When running an agent locally, standard creative text-generation parameters will break the execution pipeline. The configuration keys above are explicitly balanced for raw logical consistency:

  • Context Capacity (num_ctx 16384): Crucial for code RAG patterns. A 16k context window gives the model ample room to consume the similarity search results pushed from our pgvector index along with the incoming issue description without truncating critical file syntax.
  • Zeroed Temperature (temperature 0.1): Drops creativity to near-zero. We don't want the model improvising new API design styles, we want hyper-deterministic, predictable code modifications that adhere to our existing database patterns.

Note: For models with reasoning, you can actually benefit from a higher temperature (1.1 - 1.4)

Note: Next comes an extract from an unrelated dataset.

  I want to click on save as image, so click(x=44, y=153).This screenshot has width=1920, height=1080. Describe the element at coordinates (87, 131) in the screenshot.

  • Strict Penalty Constraints (repeat_penalty 1.05): Prevents local code-generation models from falling into infinite loops or repeating identical blocks of code when generating large, complex class files.

Configuration Topology: Dual-Profile Spring Setup

To support this local layout smoothly beside the legacy cloud configurations, the codebase utilizes two separate application profile descriptors: application.yml (the base local profile targeting the internal Ollama instance) and application-google.yml (the cloud profile fallback).

When running locally, application.yml maps your active model environments and embedding models natively:

spring:
  ai:
    ollama:
      base-url: http://192.168.220.192:11434  # Dedicated local LLM station address
      chat:
        num-ctx: 16384
      embedding:
        options:
          model: embeddinggemma
 

By pairing this environment configuration with our orchestrator and a concurrency semaphore limit, the local hardware handles multiple heavy coding agent assignments sequentially without crashing or running out of memory. The agent acts with identical authority—reading files, processing RAG inputs, changing source lines via MCP, and opening pull requests completely on-premise.


🎯 What's next?

First thing to modify would be to make the task retrieval also reactive instead of polling. So implementing a webhook to send an event each time an issue enters a certain column. With the foundational authentication and RAG synchronization architectures securely in place, the next phase of development will probably focus on implementing internal unit-test validation loops. We will be granting the CodingAgent the capability to run maven verification tasks locally within its tool cycle, allowing the agent to analyze error logs and refactor its code before opening a PR.